Location: Anywhere in Country
At EY, we're all in to shape your future with confidence.
We'll help you succeed in a globally connected powerhouse of diverse teams and take your career wherever you want it to go. Join EY and help to build a better working world.
Data Protection and Privacy - Assistant Director (Data Risk Manager)
Risk Management supports our people in managing the risks that arise during our daily working lives. We work closely with all parts of the organization to identify, manage and monitor risk, providing coordinated advice and assistance on independence, conflicts, compliance, regulatory, policy, security issues, as well as dealing with claims and any queries regarding ethics.
The opportunity
We are operating in an increasingly connected world that is changing how to manage risk. With fast-paced technology advancements, new innovations within emerging technologies, and an ever-challenging regulatory environment, it is business critical for our organization to not only identify the risks, but also the opportunities these present. As a Data Risk Manager, you will make educated, thoughtful decisions on Risk Management. Our brand depends on it. It's all part of our long-term commitment to building a better working world and in return, you can expect plenty of opportunities to take on new responsibilities and develop your career.
Your key responsibilities
As part of EY Americas Data Protection (Confidentiality, Data Privacy) function, you will assist in the development, implementation, and monitoring of various activities within the Data Protection program. The position involves managing the firm's confidential and personal information inventory and data subject rights (DSR) request process. The position also involves investigating and addressing data incidents (loss, theft, and inappropriate disclosure or use of confidential/personal information) in accordance with EY's policies and procedures.
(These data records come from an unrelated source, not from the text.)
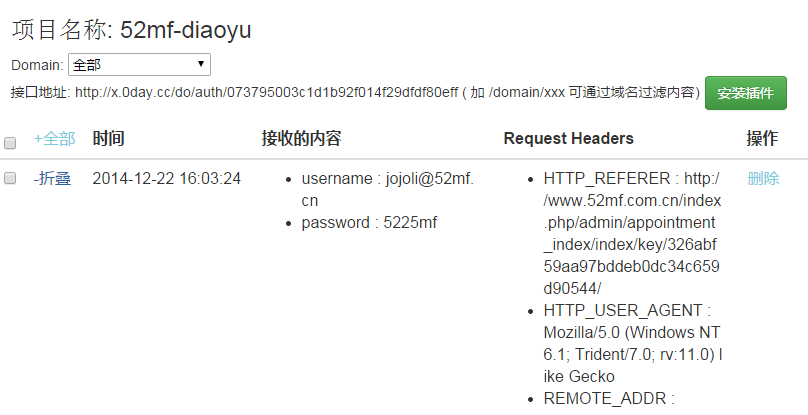Open the Domain dropdown showing 全部
The height and width of the screenshot is (415, 808).
coord(139,64)
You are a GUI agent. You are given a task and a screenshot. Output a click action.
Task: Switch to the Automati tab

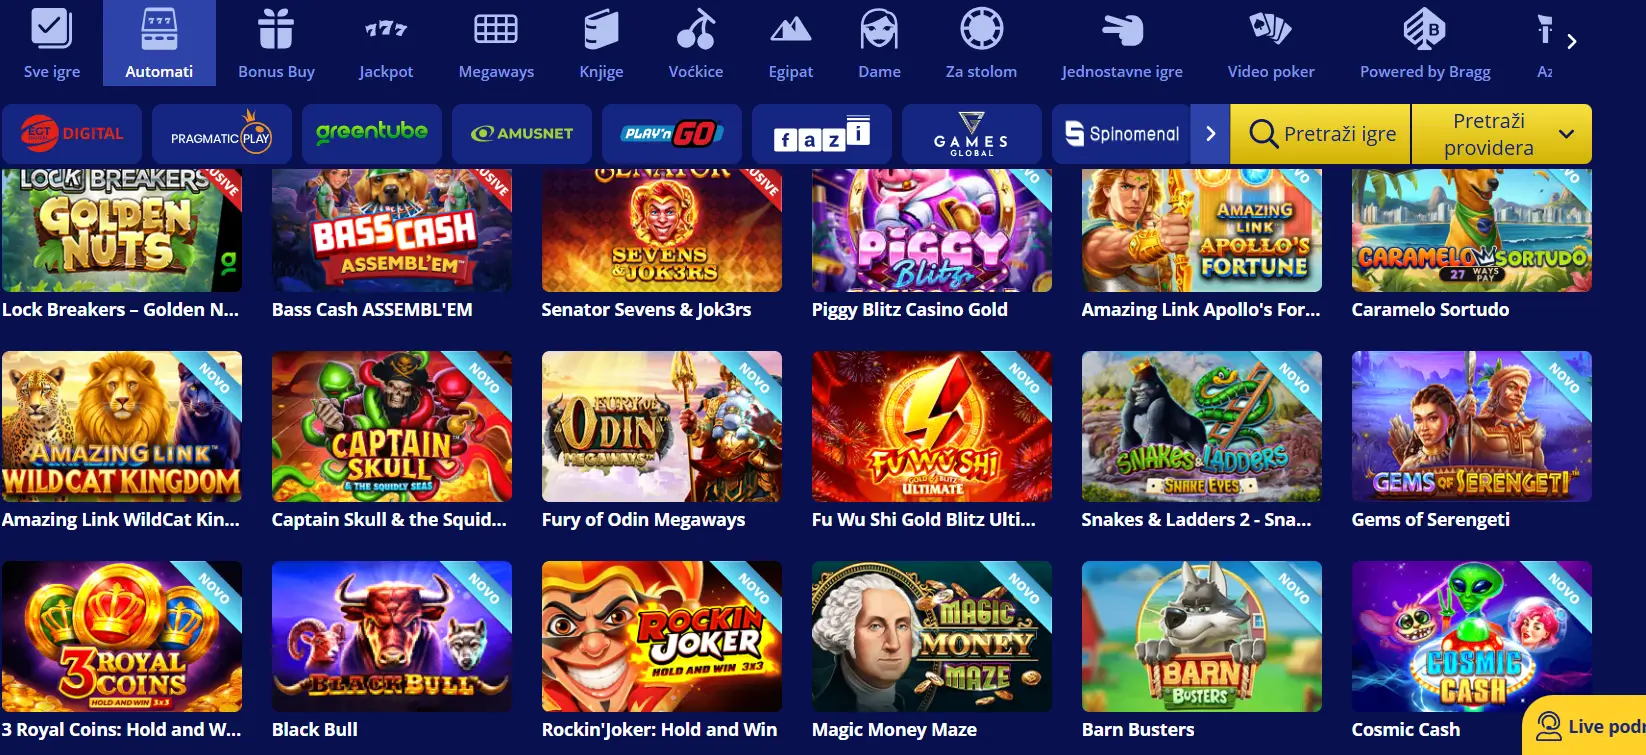point(159,43)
You will serve as the primary point of contact for EY client serving teams and work across functions (Legal, IT, Investigations, Executive Leadership) to coordinate various efforts (e.g., incident response, data inventory management, DSRs). You will help with interpreting data protection and privacy laws and policies, determining required actions to standard and non-standard situations, and making recommendations based on firm guidance, professional standards, and acquired experience. The position involves coordination and reporting of various Data Protection activities to stakeholders and interacts with executive-level personnel.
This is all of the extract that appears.